Le ministre des Finances grec Evangélos Vénizélos le 19 septembre 2011 à un colloque économique près d'Athènes
Dans sa course contre la montre pour éviter la faillite, la Grèce va devoir allonger la foulée. Aujourd'hui encore, les créanciers du pays — FMI et Europe en tête — ont pressé Athènes de ne rien lâcher sur son plan de rigueur, voire de le renforcer. Et ce alors qu'une tranche d'aide européenne vitale pour le pays est toujours suspendue à l'approbation des parlements nationaux de l'UE, alimentant les pires scénarios quant à la solvabilité grecque.
Ce lundi, près d'Athènes, un sommet entre représentants du gouvernement et du FMI a abouti à un sombre diagnostic sur la situation du pays. Le représentant du Fonds Monétaire en Grèce, Bob Traa, a pronostiqué une croissance négative pour 2012, et la reprise en 2013 seulement. Dans ce contexte, selon le FMI, seules des «mesures supplémentaires» permettront au pays de résorber son énorme déficit, et notamment une réforme de l'administration fiscale pour augmenter ses recettes. Selon le plan de route du gouvernement Papandréou, le déficit doit passer de 24 milliards d'euros en 2009 à 1,8 milliards en 2011, avant d'atteindre l'excédent budgétaire l'année suivante.

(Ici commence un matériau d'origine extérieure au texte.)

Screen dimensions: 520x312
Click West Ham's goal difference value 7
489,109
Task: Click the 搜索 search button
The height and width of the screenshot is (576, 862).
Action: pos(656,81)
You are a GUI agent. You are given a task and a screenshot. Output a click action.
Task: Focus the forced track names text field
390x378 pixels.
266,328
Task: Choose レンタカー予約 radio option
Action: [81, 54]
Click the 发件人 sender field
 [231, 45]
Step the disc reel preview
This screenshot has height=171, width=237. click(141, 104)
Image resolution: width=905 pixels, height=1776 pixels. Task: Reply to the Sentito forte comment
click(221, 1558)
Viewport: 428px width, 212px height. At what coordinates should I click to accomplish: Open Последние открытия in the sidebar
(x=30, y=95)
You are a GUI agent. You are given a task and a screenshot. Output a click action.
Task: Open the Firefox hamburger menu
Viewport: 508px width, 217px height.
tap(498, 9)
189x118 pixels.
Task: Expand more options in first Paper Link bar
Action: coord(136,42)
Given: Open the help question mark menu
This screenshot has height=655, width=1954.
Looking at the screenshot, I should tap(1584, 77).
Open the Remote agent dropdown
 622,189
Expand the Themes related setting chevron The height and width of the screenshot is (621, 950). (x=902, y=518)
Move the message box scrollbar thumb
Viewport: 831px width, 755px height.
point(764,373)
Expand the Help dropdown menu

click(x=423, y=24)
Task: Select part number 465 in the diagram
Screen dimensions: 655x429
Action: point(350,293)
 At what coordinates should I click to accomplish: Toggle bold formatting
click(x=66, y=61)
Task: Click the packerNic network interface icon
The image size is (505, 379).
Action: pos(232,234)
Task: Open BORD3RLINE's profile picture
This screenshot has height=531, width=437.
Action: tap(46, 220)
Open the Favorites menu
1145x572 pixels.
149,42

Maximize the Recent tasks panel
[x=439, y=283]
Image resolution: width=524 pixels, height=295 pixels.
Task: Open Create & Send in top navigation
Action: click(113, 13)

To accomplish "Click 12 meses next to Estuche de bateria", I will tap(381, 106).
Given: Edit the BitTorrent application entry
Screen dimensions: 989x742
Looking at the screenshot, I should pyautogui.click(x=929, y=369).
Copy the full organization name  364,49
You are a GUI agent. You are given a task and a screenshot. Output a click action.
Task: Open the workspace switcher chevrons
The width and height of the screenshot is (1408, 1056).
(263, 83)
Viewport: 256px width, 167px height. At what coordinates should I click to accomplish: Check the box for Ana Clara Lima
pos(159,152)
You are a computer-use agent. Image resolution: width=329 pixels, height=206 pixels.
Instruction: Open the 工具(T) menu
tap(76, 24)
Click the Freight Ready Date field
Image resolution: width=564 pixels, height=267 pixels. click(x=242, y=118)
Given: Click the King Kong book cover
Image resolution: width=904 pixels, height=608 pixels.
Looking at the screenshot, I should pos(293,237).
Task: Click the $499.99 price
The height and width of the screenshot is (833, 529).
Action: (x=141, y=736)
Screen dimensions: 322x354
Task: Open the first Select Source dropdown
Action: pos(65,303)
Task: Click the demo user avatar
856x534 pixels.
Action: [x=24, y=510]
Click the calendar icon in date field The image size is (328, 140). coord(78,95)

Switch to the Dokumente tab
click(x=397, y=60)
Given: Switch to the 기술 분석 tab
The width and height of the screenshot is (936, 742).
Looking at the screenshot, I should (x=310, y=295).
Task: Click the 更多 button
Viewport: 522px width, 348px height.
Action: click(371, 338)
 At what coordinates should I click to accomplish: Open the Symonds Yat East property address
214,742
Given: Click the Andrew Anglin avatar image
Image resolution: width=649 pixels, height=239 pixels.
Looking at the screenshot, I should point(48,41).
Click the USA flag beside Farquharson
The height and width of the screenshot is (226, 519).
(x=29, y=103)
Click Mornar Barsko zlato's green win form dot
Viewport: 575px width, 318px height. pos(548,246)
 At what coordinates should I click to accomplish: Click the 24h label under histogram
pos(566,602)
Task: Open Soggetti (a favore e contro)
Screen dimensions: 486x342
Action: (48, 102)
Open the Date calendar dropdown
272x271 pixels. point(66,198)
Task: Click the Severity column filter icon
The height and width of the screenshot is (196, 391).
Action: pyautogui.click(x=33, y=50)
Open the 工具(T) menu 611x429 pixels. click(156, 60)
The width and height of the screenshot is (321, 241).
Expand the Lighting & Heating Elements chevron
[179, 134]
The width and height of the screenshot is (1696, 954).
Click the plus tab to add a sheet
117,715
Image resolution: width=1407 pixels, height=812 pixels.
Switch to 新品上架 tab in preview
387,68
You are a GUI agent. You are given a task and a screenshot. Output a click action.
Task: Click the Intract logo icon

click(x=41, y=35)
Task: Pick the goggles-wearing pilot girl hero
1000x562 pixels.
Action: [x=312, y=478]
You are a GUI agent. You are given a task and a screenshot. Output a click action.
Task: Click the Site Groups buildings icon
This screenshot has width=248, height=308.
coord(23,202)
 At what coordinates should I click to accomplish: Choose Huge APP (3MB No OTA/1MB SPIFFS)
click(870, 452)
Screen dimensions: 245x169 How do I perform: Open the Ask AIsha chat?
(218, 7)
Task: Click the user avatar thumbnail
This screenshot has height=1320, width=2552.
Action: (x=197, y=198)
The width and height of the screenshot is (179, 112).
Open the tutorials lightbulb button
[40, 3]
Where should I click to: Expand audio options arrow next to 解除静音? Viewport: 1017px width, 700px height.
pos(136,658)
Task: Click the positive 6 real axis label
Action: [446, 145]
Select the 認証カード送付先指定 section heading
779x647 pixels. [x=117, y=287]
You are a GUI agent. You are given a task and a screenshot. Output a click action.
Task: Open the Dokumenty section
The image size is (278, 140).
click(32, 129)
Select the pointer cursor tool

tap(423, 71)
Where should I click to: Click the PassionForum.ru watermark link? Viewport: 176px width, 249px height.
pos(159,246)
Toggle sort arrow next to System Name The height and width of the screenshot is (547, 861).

En réponse, le ministre des Finances grec a annoncé de prochaines «décisions de caractère historique». Jugeant que la semaine à venir sera «très difficile pour le pays, pour la zone euro», ainsi que pour lui «personnellement», Evangélos Vénizélos a déclaré qu'il y avait du «personnel en excédent» dans le secteur public. A ses côtés, le ministre du Développement Michalis Chryssohoïdes a annoncé «un plan ambitieux visant à lever les entraves pour les entrepreneurs», afin de «passer d'une économie d'Etat et d'importations à une économie de compétitivité». D'après les médias grecs, le montant total de ce nouvel effort pourrait se monter à 4 milliards d'euros pour 2011 et 2012.
La Commission Européenne a elle aussi augmenté la pression sur la Grèce. A la différence du FMI, elle n'a pas réclamé d'efforts supplémentaires, mais attend «le plein respect des objectifs [déjà] fixés», alors que le pays a pris du retard sur ceux-ci. Lundi après-midi, une téléconférence devait permettre à la troïka FMI-BCE-Commission européenne de s'assurer de la bonne volonté grecque. Seul un avis positif permettrait le déblocage de la prochaine tranche d'aide européenne, de 8 milliards d'euros. Encore faudra-t-il que les Etats membres, qui ont affiché leur division à ce sujet le week-end dernier, achèvent d'accorder leurs violons.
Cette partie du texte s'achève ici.